• _WHAT TO DO_
Begin the copy at the line that contains "Screen dimensions: 1318x1072", end it at the last line of the entries below, keep every word exact, and include no pictures.

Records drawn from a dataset
-------------------------
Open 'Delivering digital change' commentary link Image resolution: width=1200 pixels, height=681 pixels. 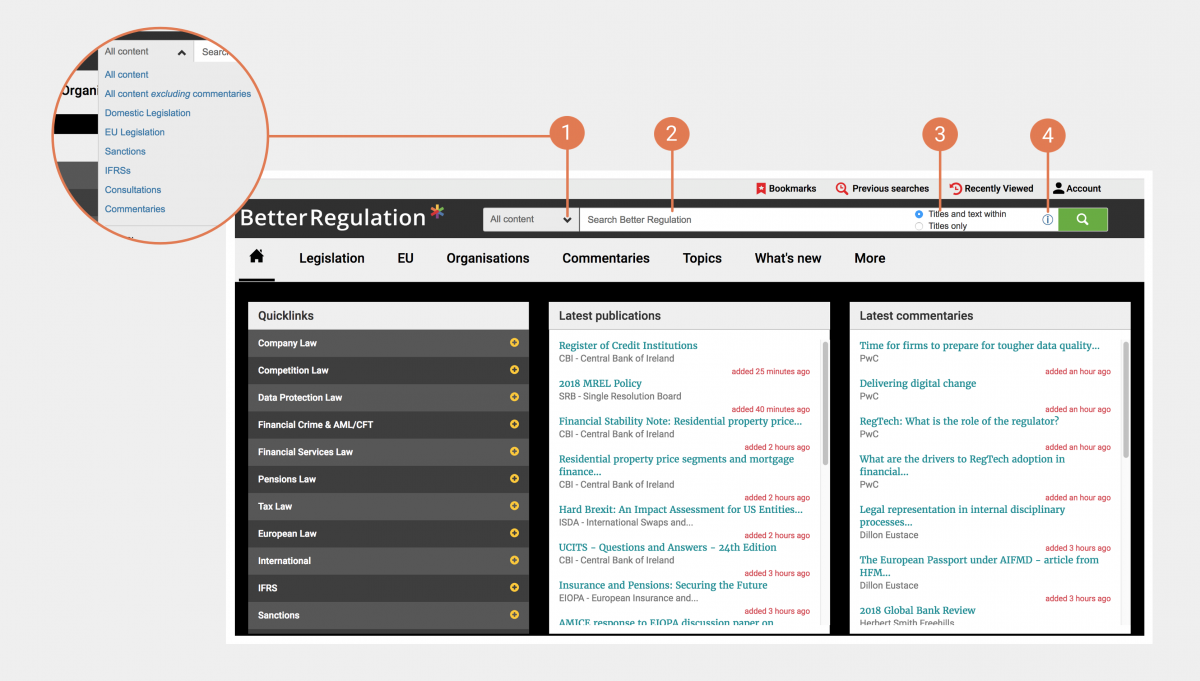click(x=917, y=384)
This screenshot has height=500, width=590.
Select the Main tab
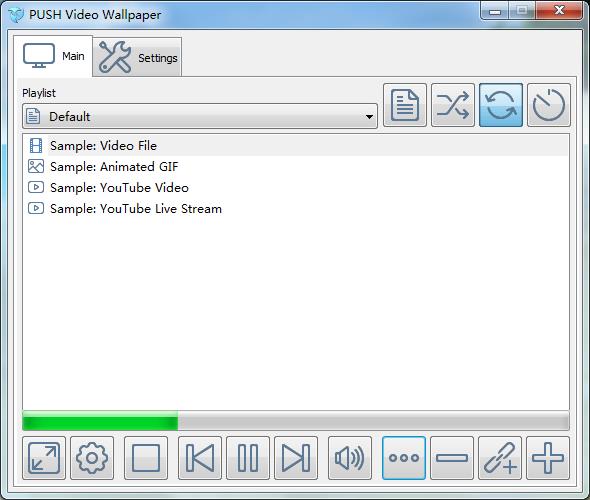(x=53, y=56)
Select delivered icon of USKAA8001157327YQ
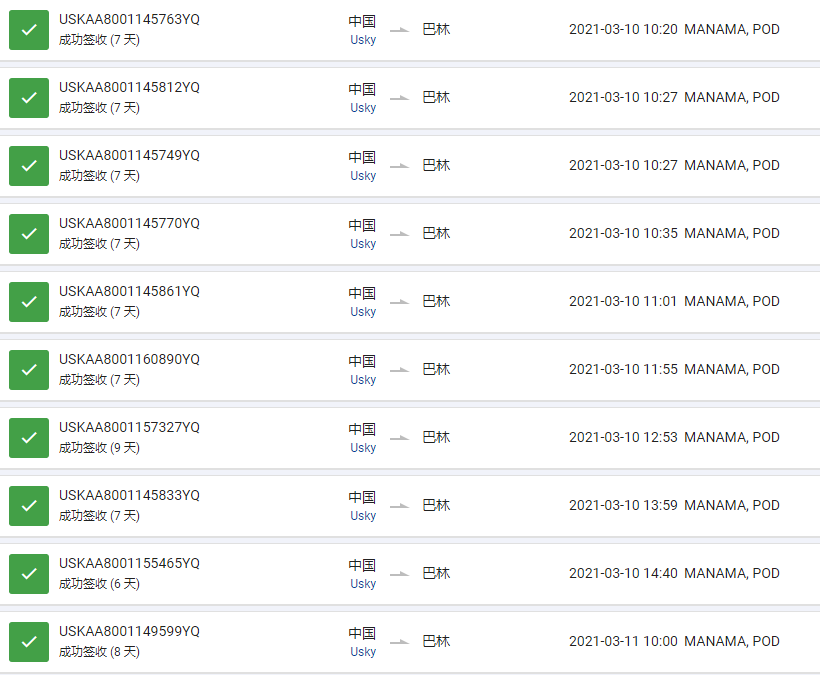This screenshot has width=820, height=675. (29, 438)
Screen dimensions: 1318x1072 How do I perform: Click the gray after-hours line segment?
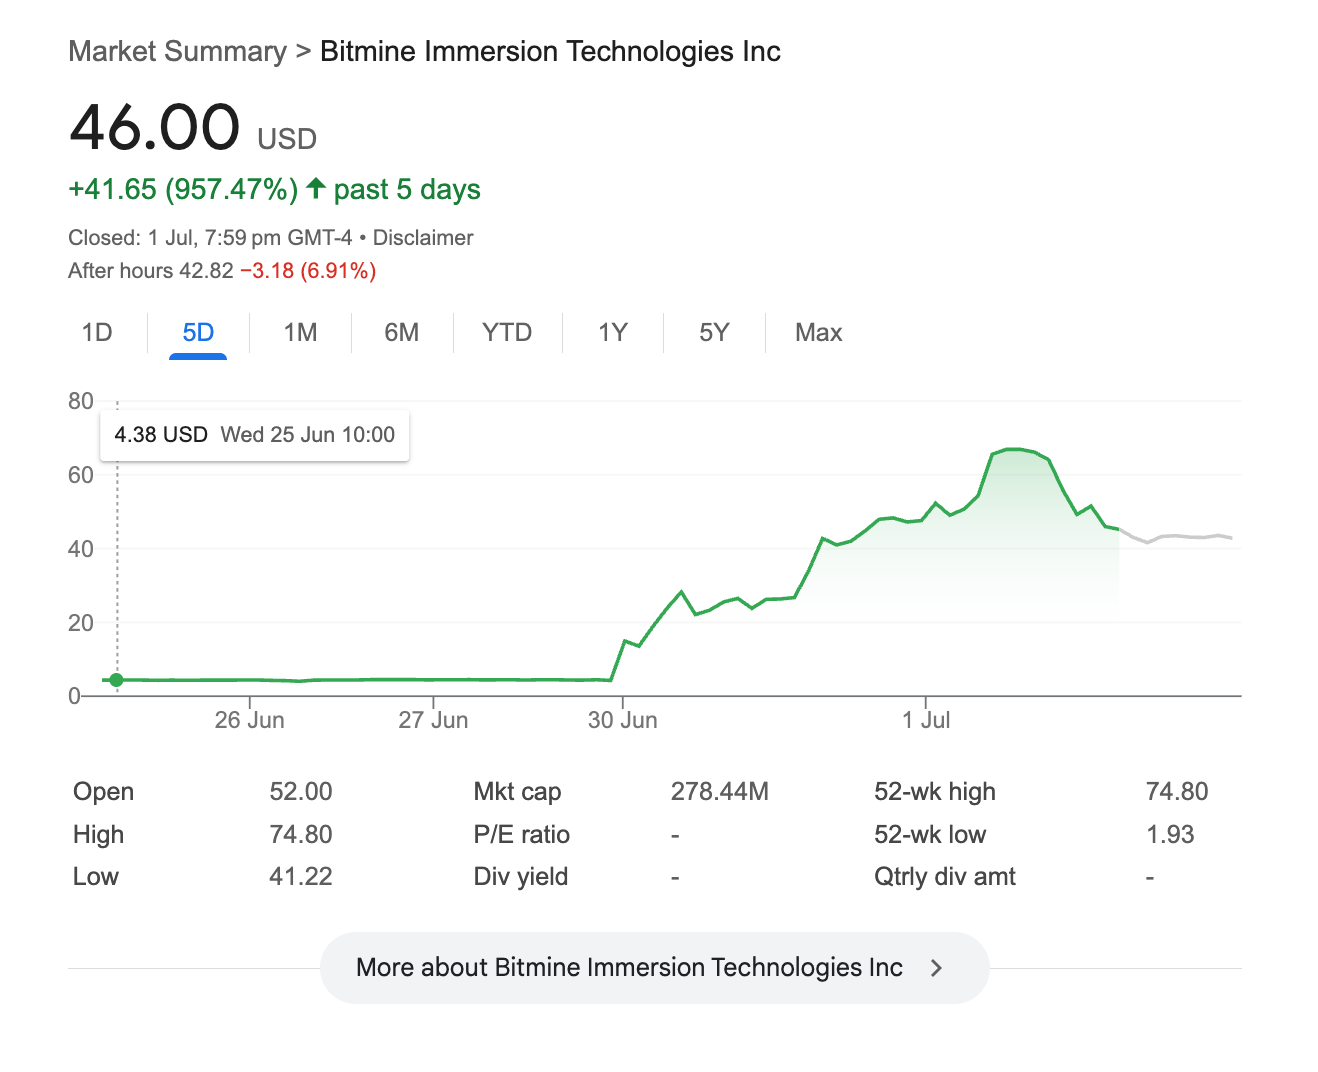[x=1180, y=537]
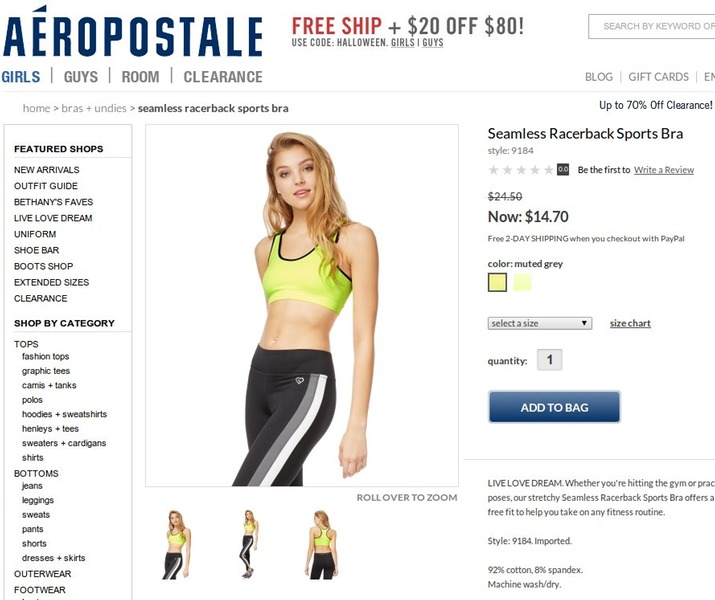Choose the outlined yellow color swatch

click(x=497, y=282)
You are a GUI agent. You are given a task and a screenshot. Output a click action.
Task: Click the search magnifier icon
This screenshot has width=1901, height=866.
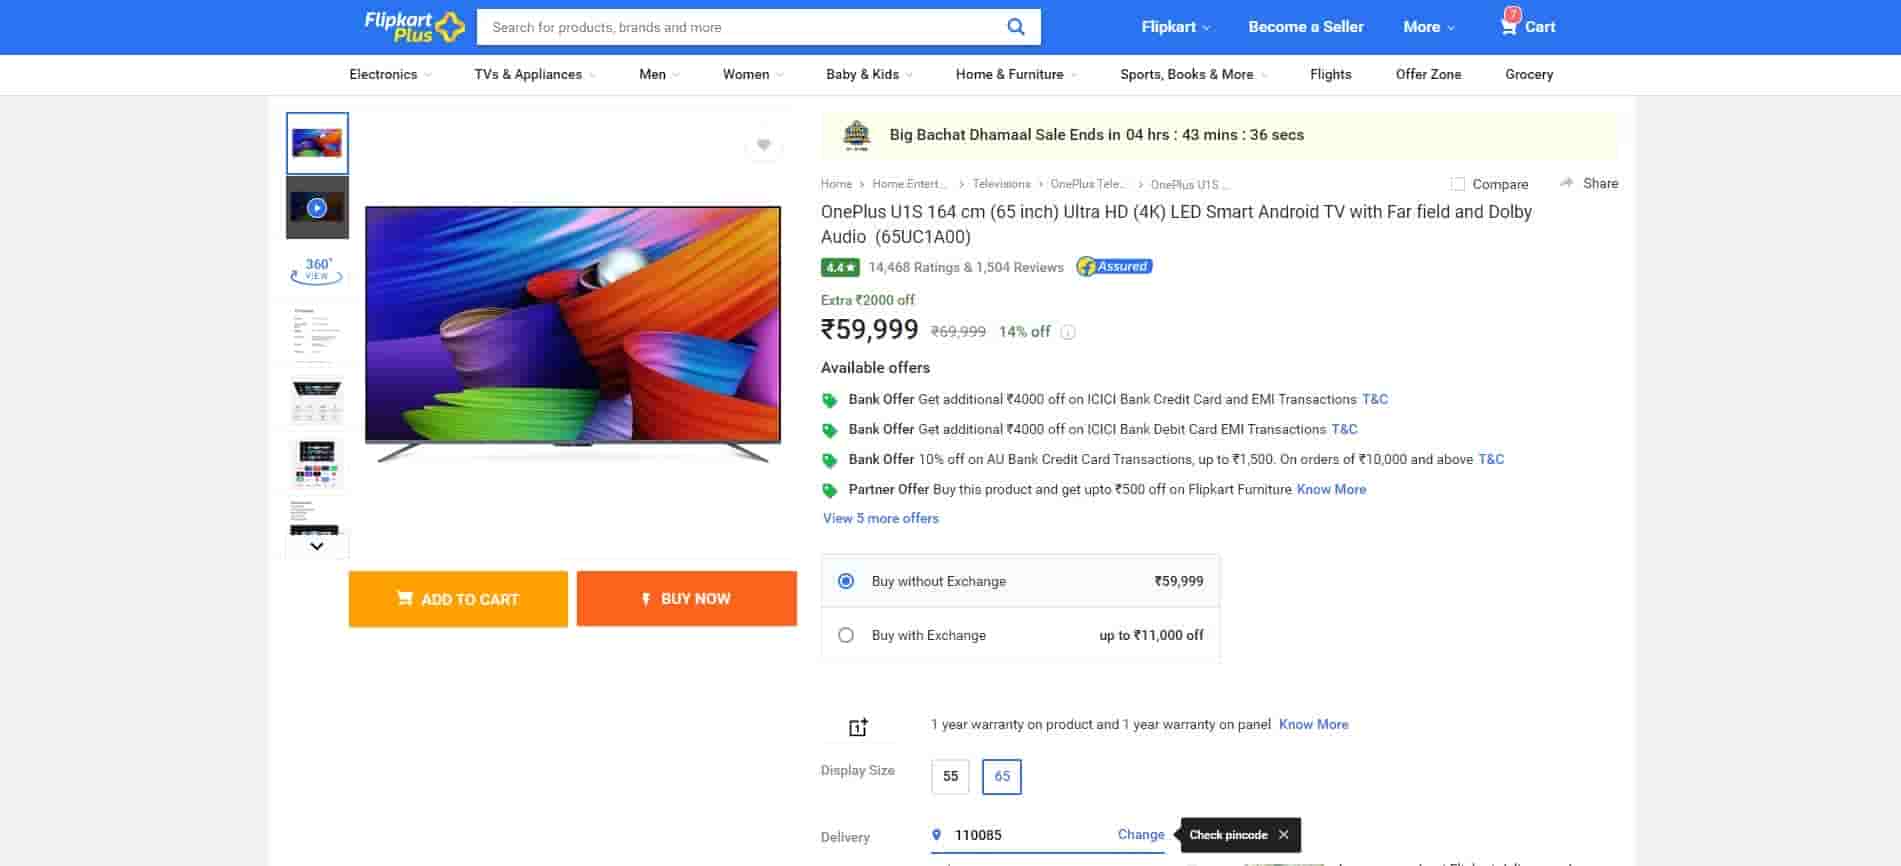coord(1015,27)
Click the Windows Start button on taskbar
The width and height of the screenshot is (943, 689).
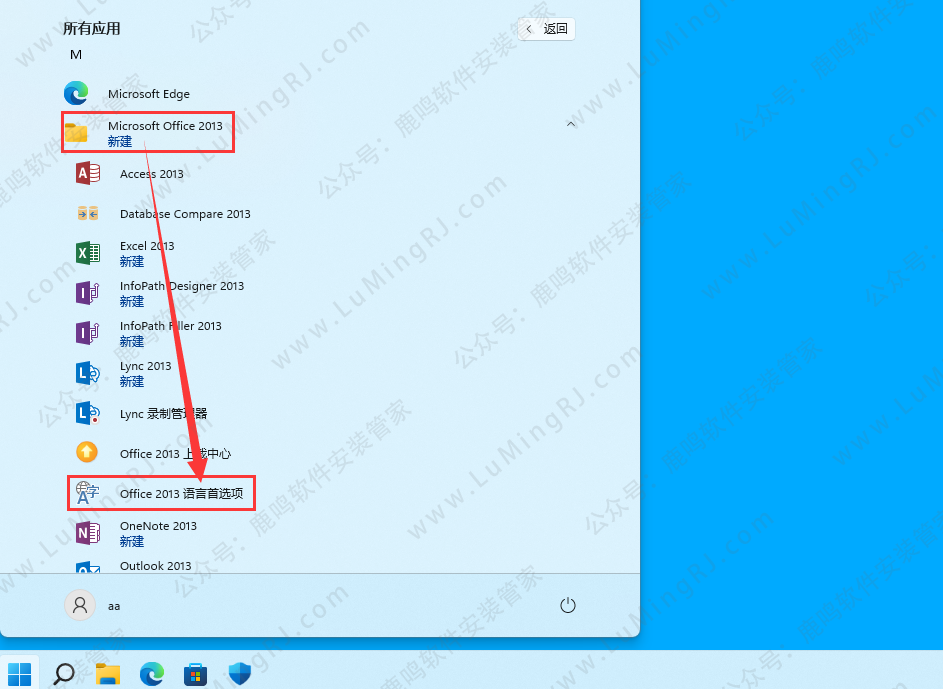click(20, 673)
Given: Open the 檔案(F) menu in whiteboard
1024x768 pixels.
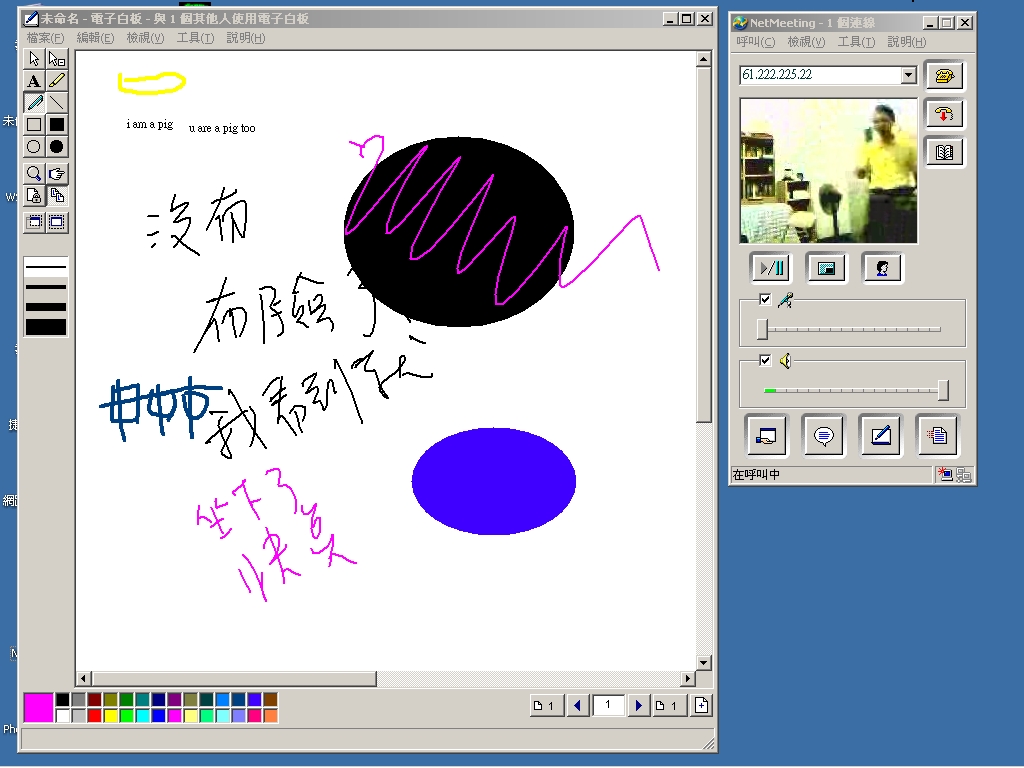Looking at the screenshot, I should click(x=45, y=38).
-------------------------
• _TASK RESPONSE_
Screen dimensions: 1318x1072 How do I perform: Click the gray after-hours line segment?
[x=1180, y=537]
Choose the outlined yellow color swatch

click(x=497, y=282)
You are a GUI agent. You are given a task and a screenshot. Output a click action.
Task: Click the search magnifier icon
This screenshot has width=1901, height=866.
coord(1015,27)
Click the Windows Start button on taskbar
The width and height of the screenshot is (943, 689).
click(20, 673)
Given: Open the 檔案(F) menu in whiteboard
1024x768 pixels.
Looking at the screenshot, I should click(x=45, y=38).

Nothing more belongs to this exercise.